News on the UK and World Economy Week 4 October 2011

Oct 28th, 2011No Comments

News on the UK Economy and Overseas

Inflation and the Eurozone

Despite UK inflation reaching it’s highest rate since the early 1990s, the Monetary Policy Committee was unanimous in its decision to increase its asset purchase scheme (QE) by £75bn. This is a clear demonstration that the MPC is deeply concerned about the effects of the Eurozone crisis on the UK economy. European leaders are struggling to agree a lasting solution to the Eurozone crisis. The failure of French and German policymakers to find common ground increases the risk that they lose what little control of events they still have. High stakes indeed, and not just for Europe but the world economy.

Quantitative Easing

‘All aboard!’ the Bank of England united in the need for “quick and decisive action”. The Monetary Policy Committee voted unanimously to increase its asset purchase plan by £75bn and hold rates unchanged at 0.5% at its October meeting. They concluded that a second round of Quantitative Easing (QE) was necessary due to the deterioration in global growth and renewed tensions in financial markets. The tone of the minutes suggests that we could well see more QE if the economy deteriorates further, with some members suggesting a larger round of QE was necessary in October.

High Inflation

With CPI inflation reaching its joint highest-ever rate, the decision to undertake further monetary stimulus has raised some eyebrows. UK inflation hit 5.2%y/y in September, up from 4.5% in August. The main drivers – higher gas and electricity prices – will not have surprised many as they were already ‘baked in the cake’. Judged in old money, RPI inflation rose to 5.6%y/y in September – the highest since June 1991. At that time, the Bank of England base rate was 11.5%. That they remain at 0.5% today shows the fragility of the UK recovery. The Bank, however, remains confident that inflation will slow markedly in 2012, as temporary drivers such as the rise in VAT and energy prices fade.
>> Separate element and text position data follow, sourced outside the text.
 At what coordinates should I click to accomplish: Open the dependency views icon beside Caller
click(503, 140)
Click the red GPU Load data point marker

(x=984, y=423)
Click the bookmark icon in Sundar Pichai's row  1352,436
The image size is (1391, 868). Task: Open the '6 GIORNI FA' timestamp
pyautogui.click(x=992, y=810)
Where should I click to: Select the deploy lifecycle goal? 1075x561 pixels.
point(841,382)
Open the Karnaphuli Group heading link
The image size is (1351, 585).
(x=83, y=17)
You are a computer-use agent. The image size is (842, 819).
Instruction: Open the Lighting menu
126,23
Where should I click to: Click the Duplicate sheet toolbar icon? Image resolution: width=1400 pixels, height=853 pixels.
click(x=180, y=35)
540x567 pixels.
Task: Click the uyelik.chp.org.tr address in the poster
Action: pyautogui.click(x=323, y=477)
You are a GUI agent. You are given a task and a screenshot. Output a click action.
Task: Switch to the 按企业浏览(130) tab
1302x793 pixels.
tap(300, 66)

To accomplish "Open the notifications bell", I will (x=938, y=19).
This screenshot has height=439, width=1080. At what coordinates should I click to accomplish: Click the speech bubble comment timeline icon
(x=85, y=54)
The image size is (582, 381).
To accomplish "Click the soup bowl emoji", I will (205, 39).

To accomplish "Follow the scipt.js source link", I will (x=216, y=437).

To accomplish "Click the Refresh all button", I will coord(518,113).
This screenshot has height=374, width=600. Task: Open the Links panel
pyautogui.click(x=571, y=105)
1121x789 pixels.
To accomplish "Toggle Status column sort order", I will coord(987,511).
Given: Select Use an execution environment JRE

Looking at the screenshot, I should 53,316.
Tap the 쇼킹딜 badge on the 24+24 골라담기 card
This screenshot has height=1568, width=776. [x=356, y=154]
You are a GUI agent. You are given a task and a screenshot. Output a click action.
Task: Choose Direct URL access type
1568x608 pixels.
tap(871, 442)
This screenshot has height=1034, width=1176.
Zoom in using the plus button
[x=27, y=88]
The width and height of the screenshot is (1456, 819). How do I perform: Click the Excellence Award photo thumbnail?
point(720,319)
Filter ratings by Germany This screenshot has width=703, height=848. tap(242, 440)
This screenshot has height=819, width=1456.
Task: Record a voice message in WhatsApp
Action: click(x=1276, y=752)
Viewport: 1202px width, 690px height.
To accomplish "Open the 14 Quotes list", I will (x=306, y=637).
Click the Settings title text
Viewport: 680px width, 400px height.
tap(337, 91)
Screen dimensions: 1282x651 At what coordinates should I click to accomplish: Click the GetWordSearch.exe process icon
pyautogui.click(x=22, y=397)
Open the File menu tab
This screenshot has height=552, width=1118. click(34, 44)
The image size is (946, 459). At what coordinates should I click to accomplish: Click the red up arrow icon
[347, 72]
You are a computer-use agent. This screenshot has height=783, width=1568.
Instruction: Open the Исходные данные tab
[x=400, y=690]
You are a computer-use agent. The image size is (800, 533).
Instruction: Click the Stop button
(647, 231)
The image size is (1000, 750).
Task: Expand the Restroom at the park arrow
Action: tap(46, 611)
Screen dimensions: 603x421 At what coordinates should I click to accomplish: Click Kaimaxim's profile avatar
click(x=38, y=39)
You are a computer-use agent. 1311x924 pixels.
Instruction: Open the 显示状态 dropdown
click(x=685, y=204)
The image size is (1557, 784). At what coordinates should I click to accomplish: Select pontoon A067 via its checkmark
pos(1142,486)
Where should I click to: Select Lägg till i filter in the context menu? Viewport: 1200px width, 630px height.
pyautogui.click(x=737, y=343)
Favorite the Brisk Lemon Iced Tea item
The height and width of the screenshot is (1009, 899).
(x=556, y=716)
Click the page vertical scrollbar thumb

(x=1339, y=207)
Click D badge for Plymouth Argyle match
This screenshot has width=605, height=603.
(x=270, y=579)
Growth in Non-High Street Retail

Strong growth in retail sales bypasses the high street. The volume of retail sales increased by 0.6%m/m in September, yet all of the growth came from ‘non-store’ (i.e., internet) and fuel. This offset declining sales at clothing & footwear stores and, to a lesser extent, food stores. Compared to this time last year, sales are basically flat (up 0.6% y/y), with small stores seemingly doing better than large stores. If retailers are looking for some good news, perhaps they can console themselves that demand seems to be firmer than in most parts of consumer spending and that growth is probably about as good as it can be, given the wider pressures on household spending.

Stalemate in Europe

Necessity may be the mother of invention, yet European policymakers are struggling to find a solution to the debt crisis. French and German policymakers were unable to reach agreement on a plan to shore up the Eurozone during this weekend’s summit. Instead, they will meet again on Wednesday in an attempt to engineer a solution to the crisis. Issues that need to be resolved include a reduction in the Greek debt burden, support for the European banking system and the prevention of further contagion to other member states. The point of stalemate is how to maximise the EUR440bn European Financial Stability Fund’s firepower. French proposals include turning the fund into a bank, which could borrow from the ECB. This way increases the level of direct support the French Government can provide without jeopardising the credibility of its own public finances.

US Inflation Rises

The US inflation rate rose to a three-year high in September, but there are signs it is moderating. The US CPI rose 3.9%y/y in September, up from 3.8% in August. However, monthly comparisons suggest that price pressures may be fading, as inflation climbed at its slowest m/m rate in three months. Furthermore, lower costs for second hand autos, rents and the biggest m/m drop in clothing prices caused core price pressures to moderate between August and September.

Growth Slows In China – Still Solid

China’s economy facing harder times but there’s no sign of a hard landing. China’s GDP slowed from 9.5%y/y in Q2 to 9.1%y/y in Q3. China’s growth will continue to slow in the coming quarters due to weaker exports and the lagged effect of higher interest rates. However, domestic growth remains very solid. This should keep growth above the 8% mark in the near-term. As evidence of this, retail sales grew almost 18%y/y in September, while industrial production grew 14%.